As a starting point we accept the fact that analysing sustainability in this sense means to examine the necessary and sufficient conditions of sustainability. It is insufficient to examine sustainability itself. Social expectations require feasible and practical methods (procedures, techniques, laws, strategies) for the maintenance of global functions. How maintaining the functions of a system can be technically grasped (including the entire human society and all its essential concerns)? In our opinion through suitable institutions and actions.

The concepts “institution” and “action” are not exact enough to allow treatment by strictly theoretical means (especially by mathematical logic and information technology). Colloquial language is completely unsuitable for this purpose, and even the technical lingos of public administration or jurisdiction are inappropriate.

Thus a satisfactory answer to the general question of how to maintain system operation can only be given if it also includes information on the operation of the institution and the way of the measurement. In this regard we can hardly say more than the system (that must be functionally maintained) should work well to ensure that suitable measures serve the elimination of undesirable events concerning the system. In this context we may replace the term “well-functioning” by “acceptable”. A system is acceptable if its undesirability can be refuted. When can a system be considered to work well? In our opinion, not in a faultless condition (although logically faultless function is of course a sufficient condition of well-functioning). Since, however, such systems do not exist (and according to certain approaches it is proven that they cannot exist), for a substantive answer to this question only one possibility is left: institutions should be established and actions should be taken for the permanent handling of system dysfunctions. Dysfunction management means prevention and/or aversion of undesirable events (Bukovics, 2013).

It follows from the above that the theoretical foundation of functional sustainability requires the elaboration of a theory that does not proceed from describing processes (whether natural or artificial) but defines rules and actions which must be observed and implemented under given circumstances to achieve the objective set. In other words, a normative rather than a descriptive theory is expedient. For merely technical purposes I call the model used for this theory a “game model” and describe it as follows.

The game model

State and Market

The model considers the legislative process as a game between the “State” and the “Market”. The State is a risk system. Risk systems cannot exist without risk factors.

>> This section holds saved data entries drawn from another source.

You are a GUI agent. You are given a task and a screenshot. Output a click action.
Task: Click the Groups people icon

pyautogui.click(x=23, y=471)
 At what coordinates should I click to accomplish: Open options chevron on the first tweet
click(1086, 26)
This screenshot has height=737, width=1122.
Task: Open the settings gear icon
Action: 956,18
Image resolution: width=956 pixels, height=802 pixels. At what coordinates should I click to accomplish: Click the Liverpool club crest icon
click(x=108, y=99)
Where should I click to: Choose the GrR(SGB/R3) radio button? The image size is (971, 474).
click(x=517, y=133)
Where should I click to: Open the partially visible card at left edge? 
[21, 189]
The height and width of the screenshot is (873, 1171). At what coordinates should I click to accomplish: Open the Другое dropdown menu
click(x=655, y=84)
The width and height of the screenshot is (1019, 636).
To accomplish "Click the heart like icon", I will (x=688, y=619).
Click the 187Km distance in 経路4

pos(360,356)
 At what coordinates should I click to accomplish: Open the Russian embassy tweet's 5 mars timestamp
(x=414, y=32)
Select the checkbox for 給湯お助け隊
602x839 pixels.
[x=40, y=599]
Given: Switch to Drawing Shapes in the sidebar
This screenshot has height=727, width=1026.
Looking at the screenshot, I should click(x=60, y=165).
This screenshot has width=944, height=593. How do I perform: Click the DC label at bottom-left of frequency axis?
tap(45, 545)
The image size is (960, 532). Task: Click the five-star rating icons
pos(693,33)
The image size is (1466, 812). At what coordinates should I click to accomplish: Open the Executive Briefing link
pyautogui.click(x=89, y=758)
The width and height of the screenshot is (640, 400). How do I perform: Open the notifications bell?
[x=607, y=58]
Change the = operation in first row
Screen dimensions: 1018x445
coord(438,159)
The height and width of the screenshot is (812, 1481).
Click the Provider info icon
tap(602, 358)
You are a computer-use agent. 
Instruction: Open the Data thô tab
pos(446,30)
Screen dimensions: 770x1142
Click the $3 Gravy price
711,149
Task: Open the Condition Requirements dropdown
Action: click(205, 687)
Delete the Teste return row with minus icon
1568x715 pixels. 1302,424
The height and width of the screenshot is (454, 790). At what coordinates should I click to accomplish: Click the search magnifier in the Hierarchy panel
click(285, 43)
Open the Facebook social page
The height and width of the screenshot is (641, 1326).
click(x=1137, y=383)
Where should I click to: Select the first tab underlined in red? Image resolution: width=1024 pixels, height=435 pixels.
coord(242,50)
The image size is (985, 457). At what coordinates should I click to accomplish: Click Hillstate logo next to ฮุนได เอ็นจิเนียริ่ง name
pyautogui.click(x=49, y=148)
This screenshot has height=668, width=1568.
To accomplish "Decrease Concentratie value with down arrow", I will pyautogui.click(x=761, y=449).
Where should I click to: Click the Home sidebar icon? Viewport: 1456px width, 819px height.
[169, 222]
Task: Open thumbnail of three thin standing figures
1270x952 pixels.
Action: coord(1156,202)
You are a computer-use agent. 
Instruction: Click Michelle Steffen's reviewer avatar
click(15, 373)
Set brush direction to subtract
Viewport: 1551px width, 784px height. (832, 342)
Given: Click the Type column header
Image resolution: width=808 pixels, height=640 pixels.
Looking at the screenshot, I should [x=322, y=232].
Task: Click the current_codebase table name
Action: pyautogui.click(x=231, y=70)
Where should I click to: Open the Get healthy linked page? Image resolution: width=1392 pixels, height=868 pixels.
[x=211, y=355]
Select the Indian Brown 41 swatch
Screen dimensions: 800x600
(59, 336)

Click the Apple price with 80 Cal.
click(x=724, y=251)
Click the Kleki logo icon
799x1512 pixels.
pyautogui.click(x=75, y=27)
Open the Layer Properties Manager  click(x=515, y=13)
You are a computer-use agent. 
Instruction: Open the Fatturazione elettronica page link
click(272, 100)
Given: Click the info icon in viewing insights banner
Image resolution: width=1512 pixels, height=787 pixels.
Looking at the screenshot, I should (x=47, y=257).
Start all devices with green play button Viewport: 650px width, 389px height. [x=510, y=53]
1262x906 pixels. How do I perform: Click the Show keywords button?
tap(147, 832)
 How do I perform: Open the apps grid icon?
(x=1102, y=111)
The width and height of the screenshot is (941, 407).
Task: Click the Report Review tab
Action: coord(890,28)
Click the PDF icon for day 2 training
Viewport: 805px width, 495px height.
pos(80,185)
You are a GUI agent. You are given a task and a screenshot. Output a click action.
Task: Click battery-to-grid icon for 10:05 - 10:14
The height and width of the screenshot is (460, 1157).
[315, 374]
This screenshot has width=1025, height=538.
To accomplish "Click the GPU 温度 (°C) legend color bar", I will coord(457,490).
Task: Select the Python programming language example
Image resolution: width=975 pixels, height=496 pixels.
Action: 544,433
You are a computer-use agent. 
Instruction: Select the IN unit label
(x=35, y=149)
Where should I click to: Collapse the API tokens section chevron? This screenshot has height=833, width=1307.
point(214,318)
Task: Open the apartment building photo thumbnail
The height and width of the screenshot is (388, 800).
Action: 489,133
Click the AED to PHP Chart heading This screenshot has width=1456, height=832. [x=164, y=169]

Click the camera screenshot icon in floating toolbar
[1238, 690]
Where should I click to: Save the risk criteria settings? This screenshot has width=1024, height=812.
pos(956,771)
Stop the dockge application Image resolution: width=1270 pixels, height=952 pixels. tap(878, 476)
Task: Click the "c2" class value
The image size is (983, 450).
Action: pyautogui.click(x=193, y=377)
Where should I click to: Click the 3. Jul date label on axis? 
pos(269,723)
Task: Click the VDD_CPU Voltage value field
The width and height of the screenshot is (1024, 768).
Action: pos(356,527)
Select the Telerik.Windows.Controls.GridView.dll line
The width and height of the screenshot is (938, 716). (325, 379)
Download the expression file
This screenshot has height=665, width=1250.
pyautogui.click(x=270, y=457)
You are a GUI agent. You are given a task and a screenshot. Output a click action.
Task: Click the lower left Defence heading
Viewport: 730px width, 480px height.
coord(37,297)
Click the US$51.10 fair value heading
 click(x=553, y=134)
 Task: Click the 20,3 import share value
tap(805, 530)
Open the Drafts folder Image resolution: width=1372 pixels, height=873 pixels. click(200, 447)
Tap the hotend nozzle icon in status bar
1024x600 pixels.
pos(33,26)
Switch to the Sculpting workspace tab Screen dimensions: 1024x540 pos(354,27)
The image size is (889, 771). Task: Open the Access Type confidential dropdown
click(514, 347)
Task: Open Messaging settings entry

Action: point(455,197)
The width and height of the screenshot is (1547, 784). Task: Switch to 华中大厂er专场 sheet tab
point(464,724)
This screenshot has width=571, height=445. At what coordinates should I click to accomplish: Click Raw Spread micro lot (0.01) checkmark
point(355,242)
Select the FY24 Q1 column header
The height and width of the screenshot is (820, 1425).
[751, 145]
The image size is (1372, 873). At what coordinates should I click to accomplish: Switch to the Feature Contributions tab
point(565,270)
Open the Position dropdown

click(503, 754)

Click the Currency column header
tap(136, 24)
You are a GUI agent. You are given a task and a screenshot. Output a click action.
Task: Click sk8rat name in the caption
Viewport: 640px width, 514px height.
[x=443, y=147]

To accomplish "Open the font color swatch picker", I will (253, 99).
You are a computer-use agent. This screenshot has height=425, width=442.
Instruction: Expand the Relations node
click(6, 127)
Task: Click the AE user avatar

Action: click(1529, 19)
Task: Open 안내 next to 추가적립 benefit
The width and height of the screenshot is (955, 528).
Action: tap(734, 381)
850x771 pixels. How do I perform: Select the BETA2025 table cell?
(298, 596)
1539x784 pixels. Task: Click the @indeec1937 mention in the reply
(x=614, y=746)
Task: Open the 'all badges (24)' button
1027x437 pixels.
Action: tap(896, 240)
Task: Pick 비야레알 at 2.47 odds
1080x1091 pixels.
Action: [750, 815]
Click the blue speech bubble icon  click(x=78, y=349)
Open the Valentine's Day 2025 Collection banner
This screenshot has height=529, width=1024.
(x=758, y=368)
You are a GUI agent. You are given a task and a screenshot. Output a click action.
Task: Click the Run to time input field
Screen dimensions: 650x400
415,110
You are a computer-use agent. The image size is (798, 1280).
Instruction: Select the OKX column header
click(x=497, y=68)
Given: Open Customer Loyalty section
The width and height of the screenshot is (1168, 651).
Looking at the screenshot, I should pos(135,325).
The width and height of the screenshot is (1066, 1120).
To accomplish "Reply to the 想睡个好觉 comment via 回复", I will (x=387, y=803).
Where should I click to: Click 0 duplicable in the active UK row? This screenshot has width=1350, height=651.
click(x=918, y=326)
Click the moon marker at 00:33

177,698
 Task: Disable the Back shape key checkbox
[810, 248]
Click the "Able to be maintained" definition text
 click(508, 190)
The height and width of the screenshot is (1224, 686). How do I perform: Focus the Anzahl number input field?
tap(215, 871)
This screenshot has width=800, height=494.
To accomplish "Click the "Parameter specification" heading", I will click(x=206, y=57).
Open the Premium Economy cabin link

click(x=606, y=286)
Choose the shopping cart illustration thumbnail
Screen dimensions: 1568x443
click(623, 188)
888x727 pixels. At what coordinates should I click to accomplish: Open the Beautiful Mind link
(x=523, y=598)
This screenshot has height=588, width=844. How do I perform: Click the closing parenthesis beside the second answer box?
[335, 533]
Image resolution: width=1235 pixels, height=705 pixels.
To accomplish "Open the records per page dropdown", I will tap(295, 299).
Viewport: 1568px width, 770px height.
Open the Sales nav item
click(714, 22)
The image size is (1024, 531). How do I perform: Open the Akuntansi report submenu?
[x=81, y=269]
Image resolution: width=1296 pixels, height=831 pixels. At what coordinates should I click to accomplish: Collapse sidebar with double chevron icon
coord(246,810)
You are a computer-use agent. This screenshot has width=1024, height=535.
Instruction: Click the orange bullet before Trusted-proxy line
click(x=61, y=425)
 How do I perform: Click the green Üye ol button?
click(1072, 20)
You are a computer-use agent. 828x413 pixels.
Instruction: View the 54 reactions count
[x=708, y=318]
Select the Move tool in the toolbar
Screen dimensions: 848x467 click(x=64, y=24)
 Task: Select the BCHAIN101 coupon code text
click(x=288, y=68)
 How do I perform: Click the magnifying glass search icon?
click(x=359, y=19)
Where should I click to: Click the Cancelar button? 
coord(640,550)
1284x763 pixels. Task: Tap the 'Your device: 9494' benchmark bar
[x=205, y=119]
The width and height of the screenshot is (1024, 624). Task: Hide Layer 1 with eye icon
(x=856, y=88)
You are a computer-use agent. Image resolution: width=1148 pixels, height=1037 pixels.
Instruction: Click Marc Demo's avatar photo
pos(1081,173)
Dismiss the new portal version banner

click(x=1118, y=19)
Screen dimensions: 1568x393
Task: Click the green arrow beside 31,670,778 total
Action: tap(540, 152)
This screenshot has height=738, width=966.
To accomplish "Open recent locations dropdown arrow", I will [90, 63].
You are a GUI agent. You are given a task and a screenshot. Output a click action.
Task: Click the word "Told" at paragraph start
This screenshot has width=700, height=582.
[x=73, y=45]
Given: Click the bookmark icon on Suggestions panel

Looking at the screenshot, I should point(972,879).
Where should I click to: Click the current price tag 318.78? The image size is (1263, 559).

The “Market” is the IT representation of the risks of the state.

The game is modelled as a sequence of steps made alternately by the two players. A step is a sequence of actions performed by one of the parties and made between two consecutive actions of the other party.

The classical method of a “probabilistic risk analysis” has been modified and given the name “logical risk analysis” (Bukovics, 2007). The negation of Good State is considered as the core (undesirable) event. This means that the non-satisfaction of the system of necessary and sufficient assumptions must be analysed, i.e. the non-satisfaction of any of the assumptions leads to non-accomplishment of the Good State (more precisely, of the good condition of the state). Negation of the assumptions appears in the juridical representation of the Good State in an or form, i.e. in a disjunctive relation.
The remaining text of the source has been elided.